Lead is a contaminant that's particularly dangerous for children, especially kids younger than 6. It's associated with learning disabilities and behavioral issues.
The Washington Department of Health has been testing water fixtures in schools for high levels of lead, and the capital budget approved by the Legislature includes funds for schools to replace lead-contaminated drinking fixtures.
Tyler Muench, policy and outreach coordinator with the state superintendent's school facilities division, said districts will be able to apply for what's called the Healthy Kids, Healthy Schools grant.
“The grant is designed to help schools better children’s health and fitness, and obviously, if you have a lead-contaminated drinking fountain, you want to get that replaced,” Muench said.
The Healthy Kids, Healthy Schools grant program received $3 million from the Legislature, less than half what the Office of Superintendent of Public Instruction requested.

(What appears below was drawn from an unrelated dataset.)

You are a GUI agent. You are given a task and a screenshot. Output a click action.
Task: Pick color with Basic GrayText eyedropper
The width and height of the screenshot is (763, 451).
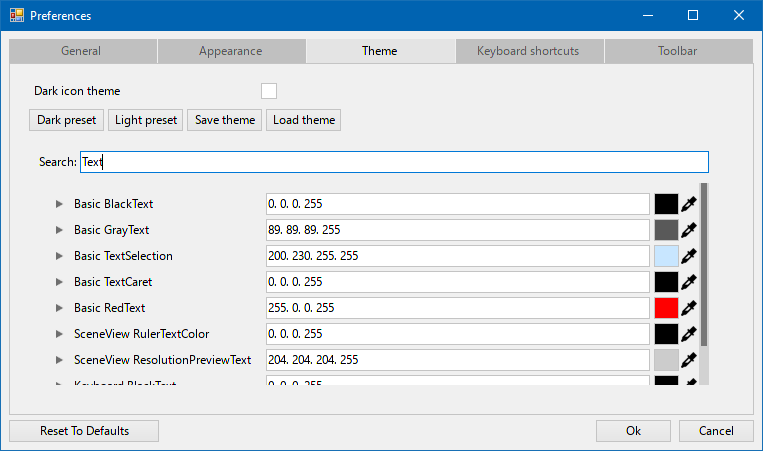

OSPI will distribute the funds, and Muench said districts are limited to receiving a maximum of $200,000. The grant is not only for lead remediation, but also for other capital equipment that can help improve kids' health. He said OSPI anticipates starting to accept applications for the grant program next month.
The Seattle Times recently did an investigation of lead levels in Seattle Public Schools water fixtures, and found that some were above the school district's standard.
Tim Robinson, a spokesman for the Seattle school district, said crews are replacing 90 water fixtures and that will bring all of them below the district's standard of 10 parts per billion, which is a more stringent requirement than the one set by the Environmental Protection Agency.